» Task statement
Please copy the lines that follow word for word, leaving out the pictures.

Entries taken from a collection
________________________
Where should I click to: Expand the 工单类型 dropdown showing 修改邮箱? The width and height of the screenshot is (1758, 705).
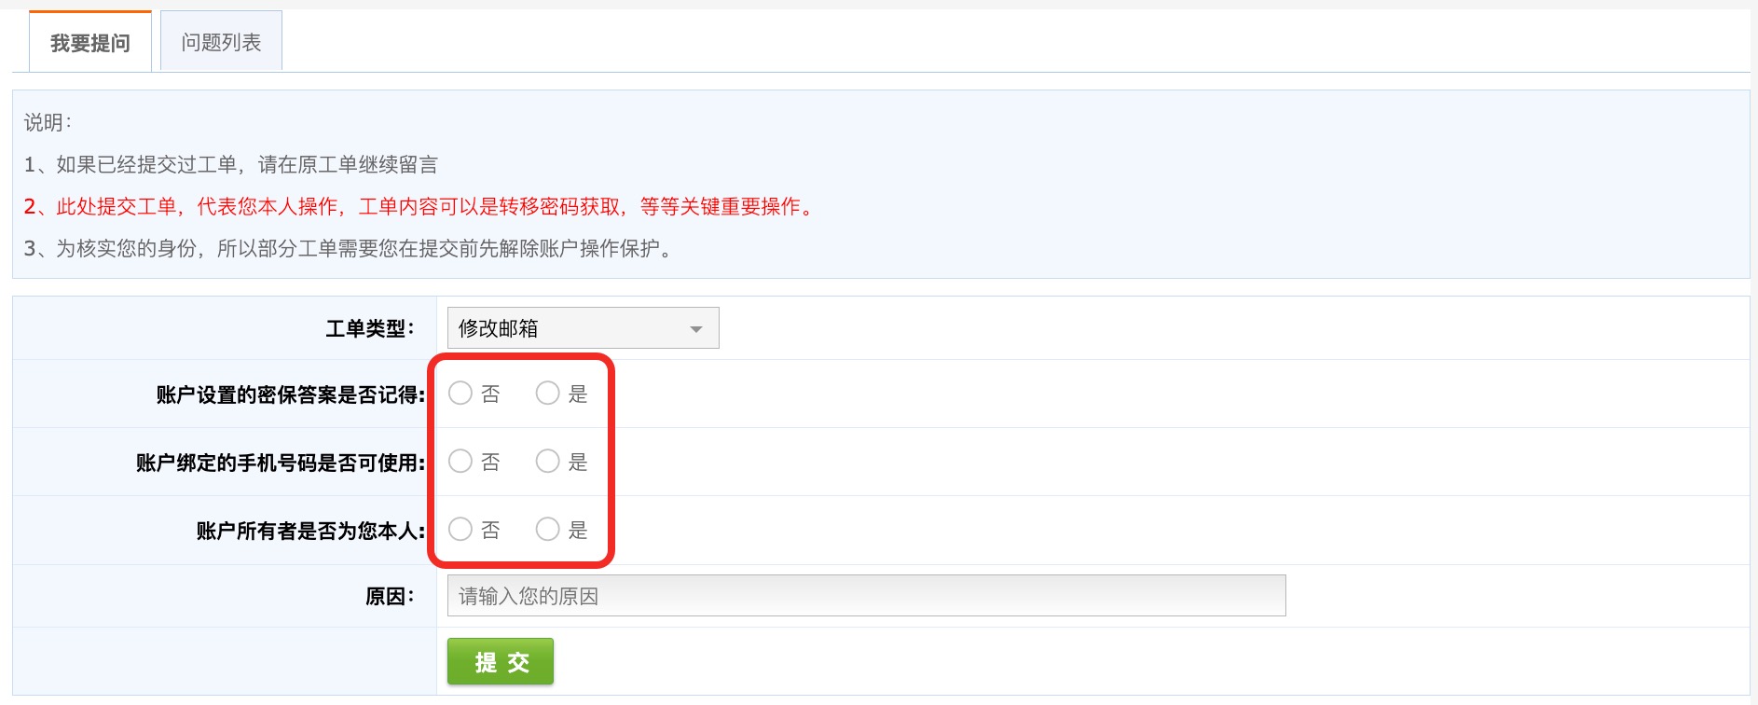tap(584, 328)
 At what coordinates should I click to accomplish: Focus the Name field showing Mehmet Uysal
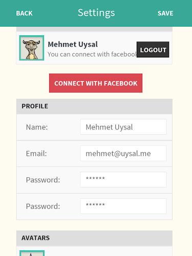(x=123, y=127)
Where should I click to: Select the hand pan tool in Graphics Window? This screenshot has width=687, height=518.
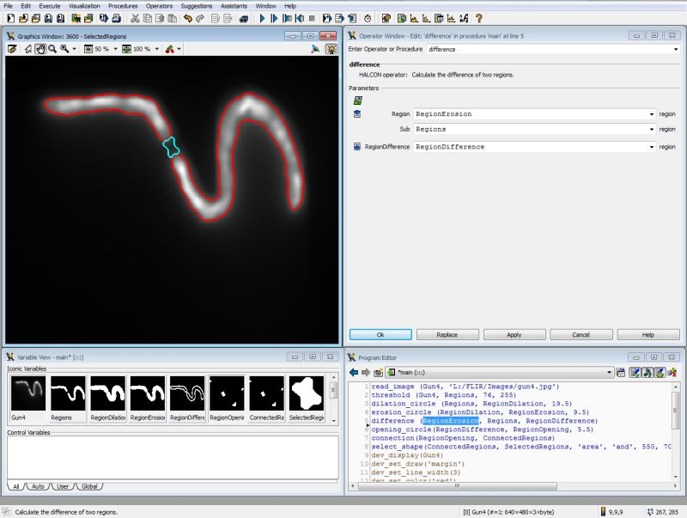pos(40,49)
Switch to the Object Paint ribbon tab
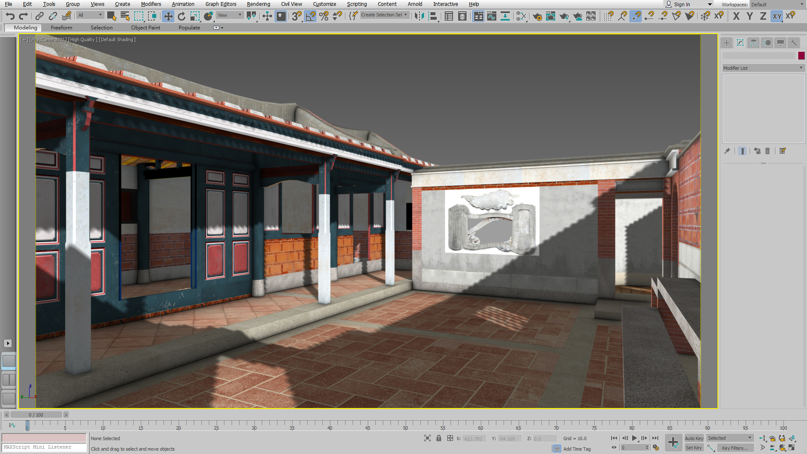This screenshot has width=807, height=454. click(145, 28)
________________________
» Response for this exercise
Where should I click to: Expand the 工单类型 dropdown showing 修改邮箱? The width and height of the screenshot is (1758, 705).
tap(584, 328)
 At what coordinates should I click to accomplish: Focus the Name field showing Mehmet Uysal
(x=123, y=127)
Where should I click to: Select the hand pan tool in Graphics Window? This screenshot has width=687, height=518.
pos(40,49)
Switch to the Object Paint ribbon tab
This screenshot has width=807, height=454. click(145, 28)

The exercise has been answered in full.